Nginx passing a HTTP header through an error_page redirection

Question

tl:dr, if a request is redirected using a nginx error_page directive, how can I make sure that a custom-header is passed with this redirect.

I'm currently implementing a system where nginx authenticates against an LDAP server an acts as a reverse-proxy. It's based on this https://www.nginx.com/blog/nginx-plus-authenticate-users/ The way it works is that, it has a all encompassing server block, that sends the request to an authentication page running on another port, this sends back either a 403 or a 200 based on the contents of a cookie. If this is a 403, the user gets sent to a login page, if 200 on to their destination.

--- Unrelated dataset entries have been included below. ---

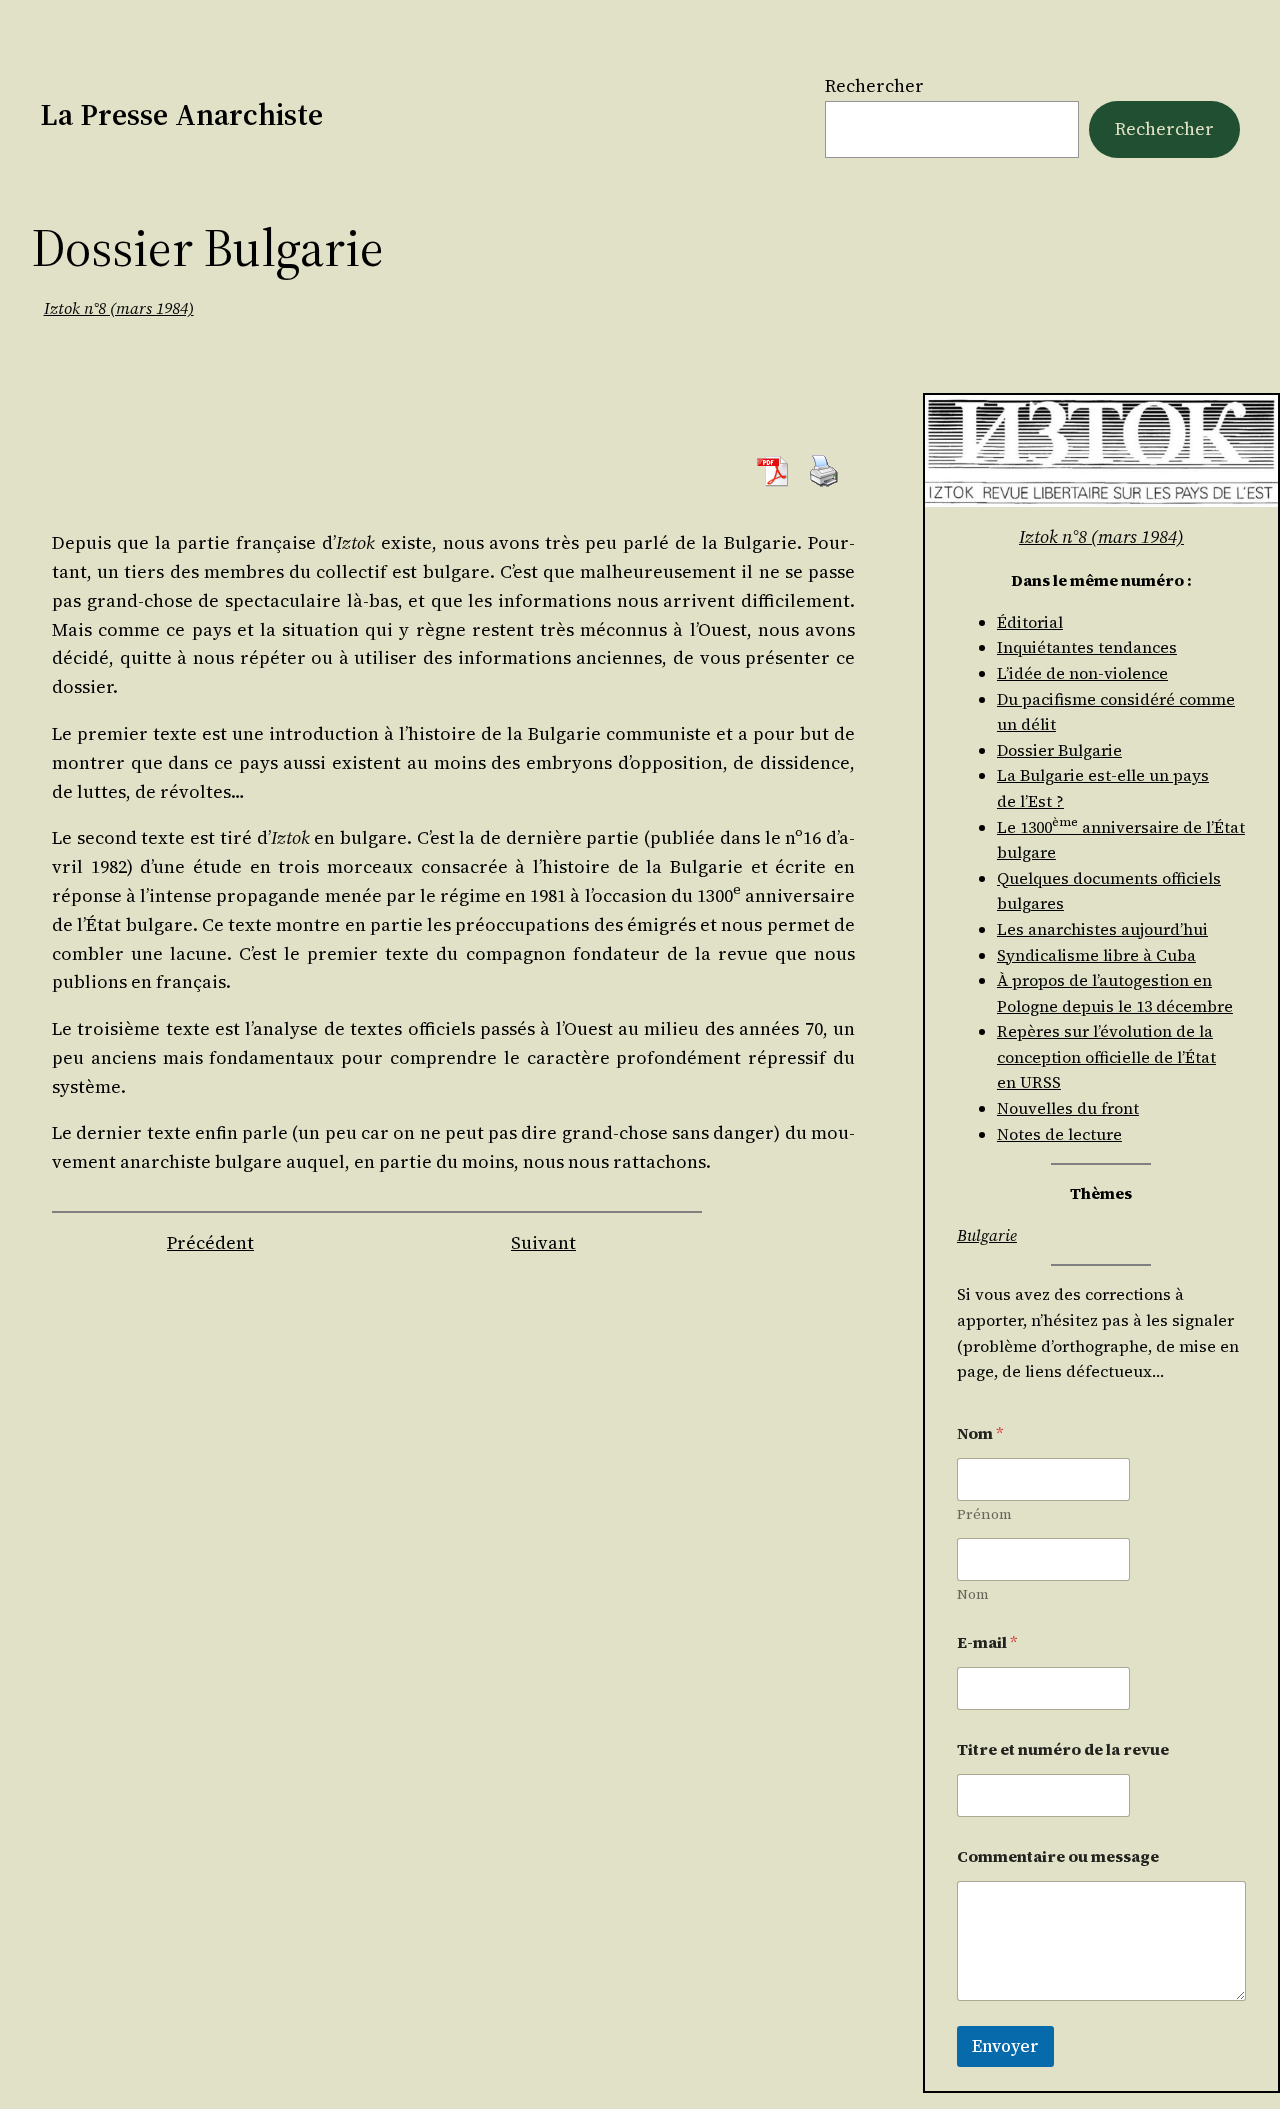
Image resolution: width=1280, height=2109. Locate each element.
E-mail (987, 1642)
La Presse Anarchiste (181, 114)
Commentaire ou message (1058, 1856)
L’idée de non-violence (1082, 673)
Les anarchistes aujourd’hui (1102, 929)
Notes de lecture (1059, 1134)
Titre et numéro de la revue (1063, 1749)
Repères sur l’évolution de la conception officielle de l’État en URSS (1106, 1056)
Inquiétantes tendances (1087, 647)
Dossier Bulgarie (1059, 750)
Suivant (543, 1242)
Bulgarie (987, 1235)
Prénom (984, 1514)
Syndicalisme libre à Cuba (1096, 955)
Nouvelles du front (1068, 1108)
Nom (973, 1594)
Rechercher (874, 85)
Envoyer (1005, 2046)
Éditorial (1030, 622)
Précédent (210, 1242)
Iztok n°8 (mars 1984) (119, 308)
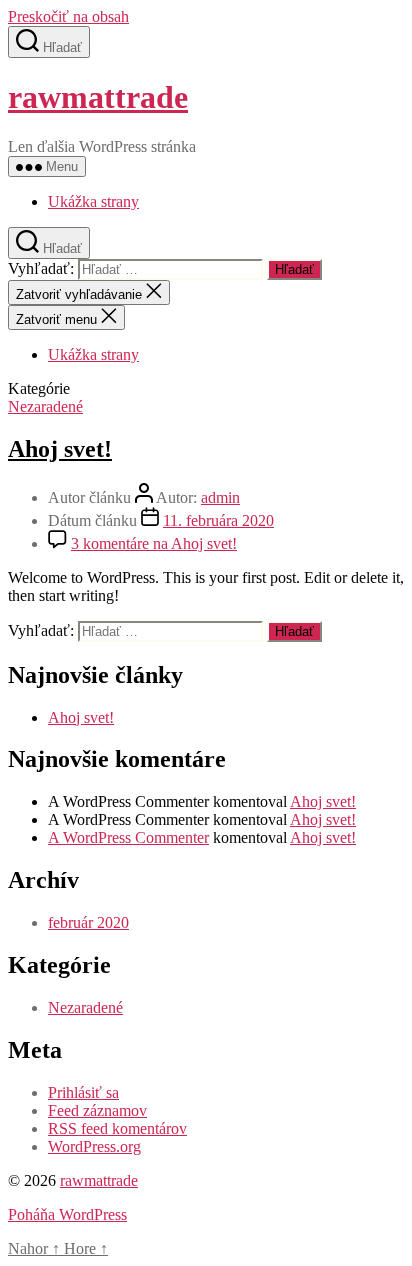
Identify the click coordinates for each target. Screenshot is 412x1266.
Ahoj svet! (60, 449)
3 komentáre (154, 543)
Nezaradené (45, 406)
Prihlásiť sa (83, 1092)
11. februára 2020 (218, 520)
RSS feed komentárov (117, 1128)
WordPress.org (94, 1146)
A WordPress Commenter (128, 837)
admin (220, 497)
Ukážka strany (93, 201)
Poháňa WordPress (67, 1214)
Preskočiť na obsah (68, 16)
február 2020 (88, 922)
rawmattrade (98, 97)
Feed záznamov (97, 1110)
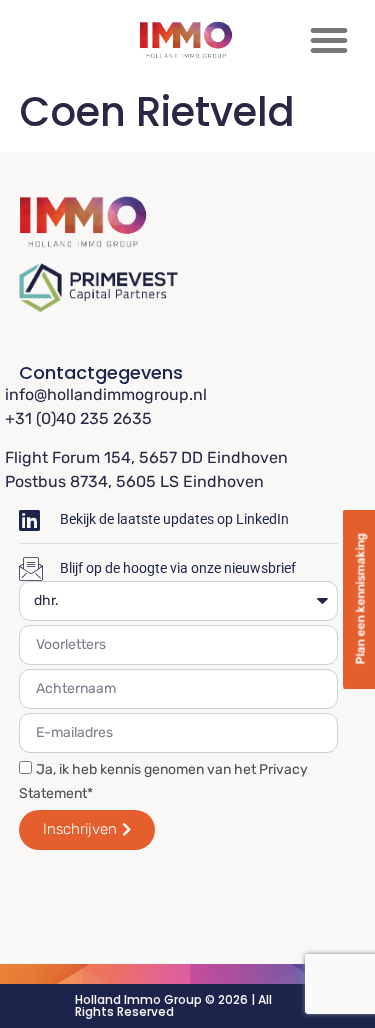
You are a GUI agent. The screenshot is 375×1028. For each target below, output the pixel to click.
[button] (329, 40)
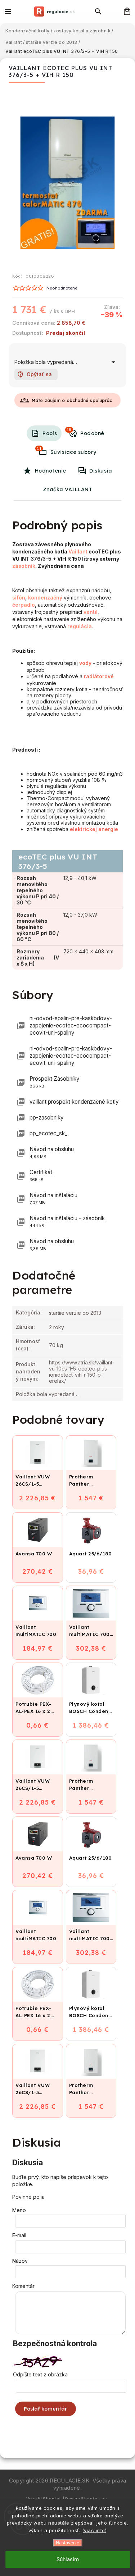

The example nginx conf is here:

location / {
    auth_request /auth-proxy;

    # redirect 401 to login form
    error_page 401 =200 /login;

    proxy_pass http://backend/;
}

location /login {
    proxy_pass http://backend/login;
    # Login service returns a redirect to the original URI
    # and sets the cookie for the ldap-auth daemon
    proxy_set_header X-Target $request_uri;
}

location = /auth-proxy {
    internal;

    # The ldap-auth daemon listens on port 8888, as set
    # in nginx-ldap-auth-daemon.py.
    # Change the IP address if the daemon is not running on
    # the same host as NGINX/NGINX Plus.
    proxy_pass http://127.0.0.1:8888;
}

The problem is, I've made an alteration that makes the authentication part time out and return a 403 code, regardless of whether the cookie is valid or not. However I want to let the user know this has happened on the login page, so the python authentication code sets X-authenticationfail header with the error value in it.

I've checked this works by using curl to send a timed out cookie to the authentication code, and read the header back. However this header has disappeared when the login python code is called. I think this is due to nginx not forwarding it. I've tried to include the lines "proxy_set_header X-authenticationfail $http_x_authenticationfail;", "add_header X-authenticationfail "test" always;" before the error_page directive, but this has no effect. I've also tried "proxy_pass_header X-authenticationfail" in the same location but this also failed.

The server block has "underscores_in_headers on" set, and "proxy_pass_request_headers on" set. In the login block, placing "proxy_set_header X-authenticationfail "testvalue";" got the value to the login python code and from there back to the browser.

Thanks for getting this far!

Answer 1

From your description, the task is to preserve a header from the auth_request response in one location and then pass this header to the next upstream in another location.

A header from any response can be reached with $sent_http_<header name> variable within the location from which the request is made. The problem here is that Nginx is very memory efficient. If you somehow manage to escape a location, that is, make an internal redirect, Nginx decides that you are about to make another request, serve a static file or do something else. So any data from the previous request is now considered irrelevant and is dismissed in order to free some memory. In other words, $sent_http_<header name> variables are attached to a location and they stop working as soon as you leave that location.

However, there is a way to preserve some of these variables by making another reference to the area of memory holding the value of interest. This is possible, because, as was noted earlier, Nginx is memory efficient. If you assign a variable with the value of another varialbe, the web server will not copy the value of the source variable unless it is really necessary. Instead it will set the internal pointer of the new variable with the address in memory, where the value of the source variable is kept.

So if you assign a new variable with the value of $sent_http_<header name>, there will be two references to the area of memory where the response header is stored. And your new variable will keep this area of memory from being wiped, because, unlike most of the built-in variables which work only within a specific location, user-defined variables are attached to the server context.

So in order to solve your problem you will need to define a new variable and assign it with the value of $sent_http_x_authenticationfail.

The first obvious choice would be to use the set directive for that. However it will not work, because set is called at a very early stage of the request processing, before any request is sent and any response is recieved.

Luckily, there is a special directive in Nginx, that allows exactly that — assigning a new variable with the results of auth_request. And this directive is auth_request_set. Combining it with proxy_set_header you will get what you want:

location / {
    auth_request /auth-proxy;

    # Step 1: force Nginx to preserve the response header
    auth_request_set $falure_reason $sent_http_x_authenticationfail;

    error_page 401 =200 /login;
    proxy_pass http://backend/;
}

location /login {
    proxy_pass http://backend/login;
    proxy_set_header X-Target $request_uri;

    # Step 2: pass the preserved header value to the next upstream
    proxy_set_header X-Authenticationfail $sent_http_x_authenticationfail;
}

location = /auth-proxy {
    internal;
    proxy_pass http://127.0.0.1:8888;
}

Note that since both $falure_reason and $sent_http_x_authenticationfail now point to the same area of memory, you can use any of these variables in your login location with the same result.